• haberman 14 days ago

    I work on the protobuf team at Google, and I'm a big fan of Rust, though I haven't written much actual Rust except a bunch of Project Euler solutions.

    For protobuf in C++, we've been moving more and more in the direction of using arenas for memory allocation. When you parse a protobuf, it creates a tree of objects that are usually all deleted at the same time. Freeing an arena is much, much cheaper than traversing the tree of objects and calling free() on each one.

    My dream has been that Rust protobuf could support arenas as well as C++, but use Rust's type system to make it all provably correct at compile time (in C++ the lifetime management is inherently manual and unsafe). For absolute top performance, arenas will always beat trees of unique pointers (which I think corresponds to Rust's Box<> type).

    I don't know Rust's type/lifetime system well enough to know if this is possible. I was looking recently at arenas in Rust and I noticed that Rust's version of placement new seems to be stalled:

    "Unfortunately the path forward for placement new in Rust does not look good right now, so I've reverted this crate to work more like a memory heap where stuff can be put, but not constructed in place."


    Does anyone know more about this?

    • nipunn1313 13 days ago

      Hey @haberman! One of the authors here. We actually do have an arena-esque implementation built on top of pb-jelly internally, as it was needed for Magic Pocket.

      It's built on top of the Blob traits exposed by pb-jelly. It's not yet open-source, but it would be a good candidate to do next! It also definitely has unsafe code to your point. We open sourced the safe implementations that uses more standard types (Bytes/Buffer/Vec) first.

      There's a decent amount of cleanup needed before we can opensource that as well, as much of it was built years ago, when rust ecosystem was less mature (eg Bytes/Buffer weren't around yet).

      I like where you're thinking!

      • haberman 13 days ago

        That's great, I'll look forward to seeing the arena-oriented code someday. :)

      • pcwalton 14 days ago

        Placement new is just an optimization to avoid the initial memcpy from the stack in cases in which LLVM can't work it out itself. I don't believe that placement new ever enables semantics that aren't possible with plain old move semantics.

        • haberman 13 days ago

          Ah, in that case it sounds like heterogenous arenas are more or less a solved problem in Rust, even if they aren't necessarily 100% optimal.

          Probably the more difficult piece then is just how to model arena ownership of a tree of objects that all have links between them. We want to guarantee that links to sub-messages remain valid, which we would expect to be true if they are all in the same arena. But I believe Rust allows moving/swapping objects in and out of the arena?
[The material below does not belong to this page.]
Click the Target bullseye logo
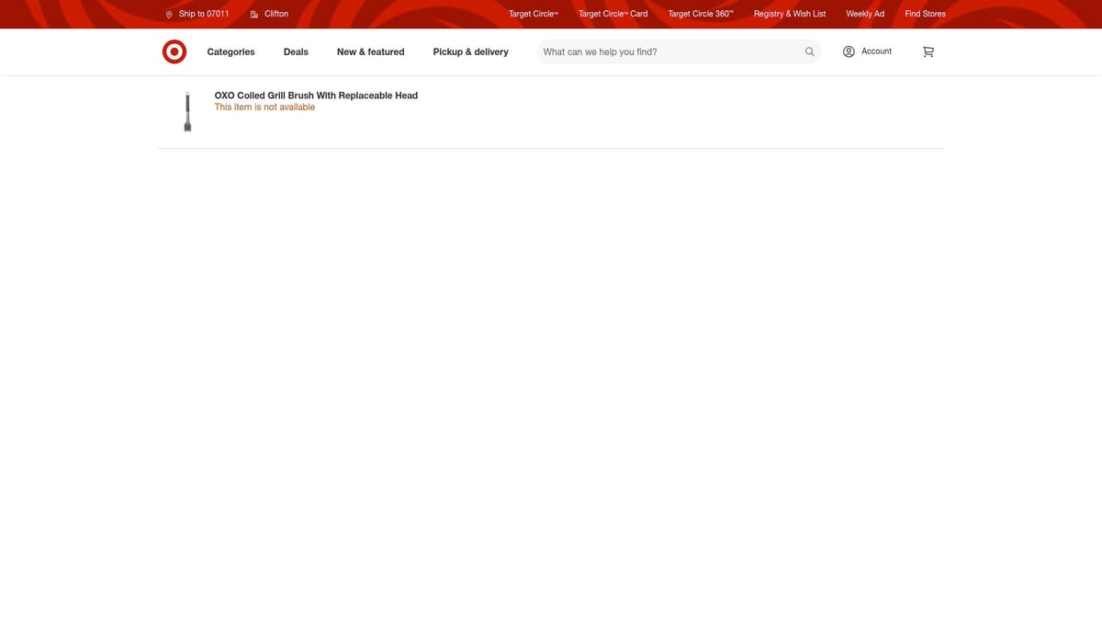Screen dimensions: 1102x620 (x=174, y=52)
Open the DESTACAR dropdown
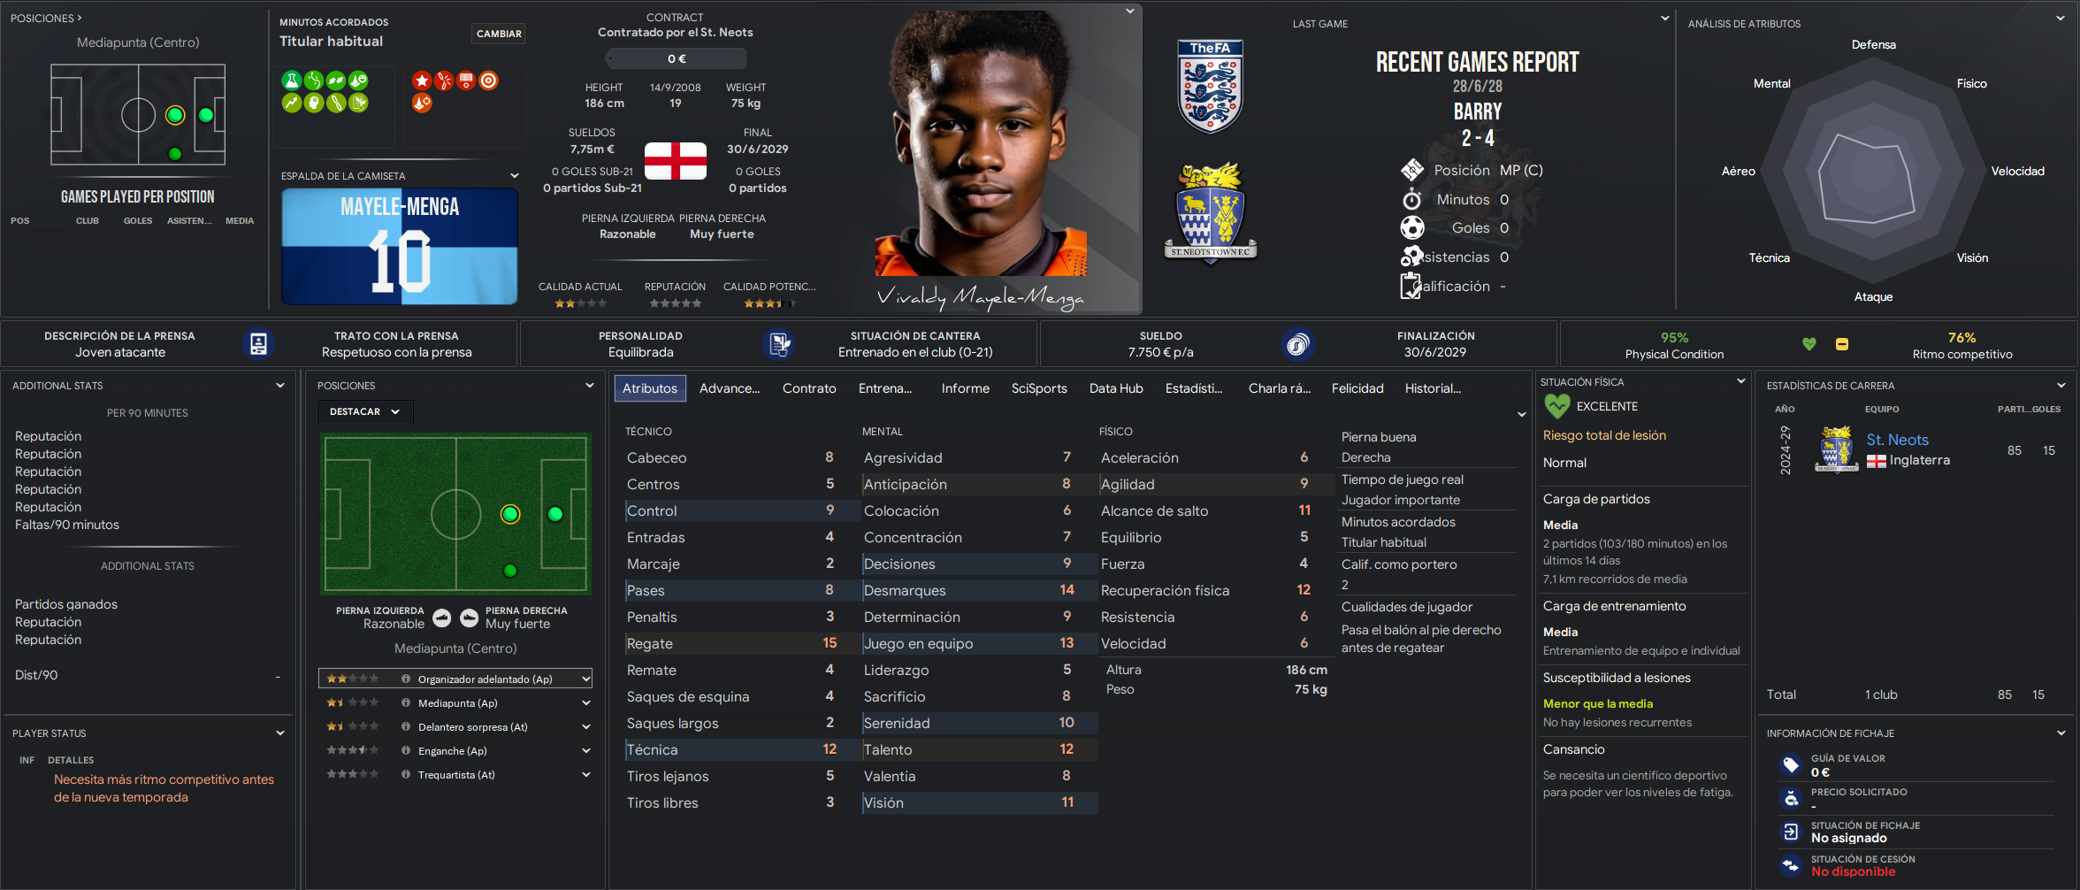Image resolution: width=2080 pixels, height=890 pixels. coord(364,411)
          • eddyb 8 days ago

            > heterogenous arenas are more or less a solved problem in Rust

            To expand a bit on what pcwalton said: Rust never had a concept of a type you can't move (we likely can't ever introduce it) and placement was never about "in-place construction" (Rust doesn't even have a concept of "construction", but rather focuses on initialization).

            There is `Pin<&mut T>` which prevents e.g. replacing the value behind it with another `T` one, but there the restriction is in the pointer itself (you can think of it as `&pin mut T`), not in the pointee, and it's not that relevant here, it mainly exists to allow library code to correctly interface with the internally self-referential generators (that `async fn`s are built on).

            In the scenario you describe you would use shared references (with appropriate lifetime parameterization on relevant data types), not mutable ones (which imply exclusivity), nor raw pointers (which is the only way to get the C++-like problems). That will limit you to immutable data by default, so if you want to mutate some leaf fields, you wrap them in `Cell` (which prevents invalidation because `&Cell<T>` doesn't allow creating references inside the `T` value) or some kind of atomic/lock if you want concurrent access.

            This already solves all the problems you were thinking of, and it doesn't even fundamentally require an arena (what you need an arena for is the dynamic graph structure, assuming you want to use references/pointers and not integer indices).

            In essence, the more you rely on safe Rust features, the harder this is to get wrong or end up with a misusable API.

            Oh and the Rust compiler itself has used arenas since before 1.0 (IIRC), and with every year we move more data into them, though most are 100% immutable (which helps with compiler correctness, especially incremental recompilation), or even interned (deep deduplication by caching allocation attempts). We can even get away without dynamically tracking destructors by making most arena-allocated data destructor-less (we mostly just had to replace `Vec<T>` with arena-allocated `&[T]` to make that work).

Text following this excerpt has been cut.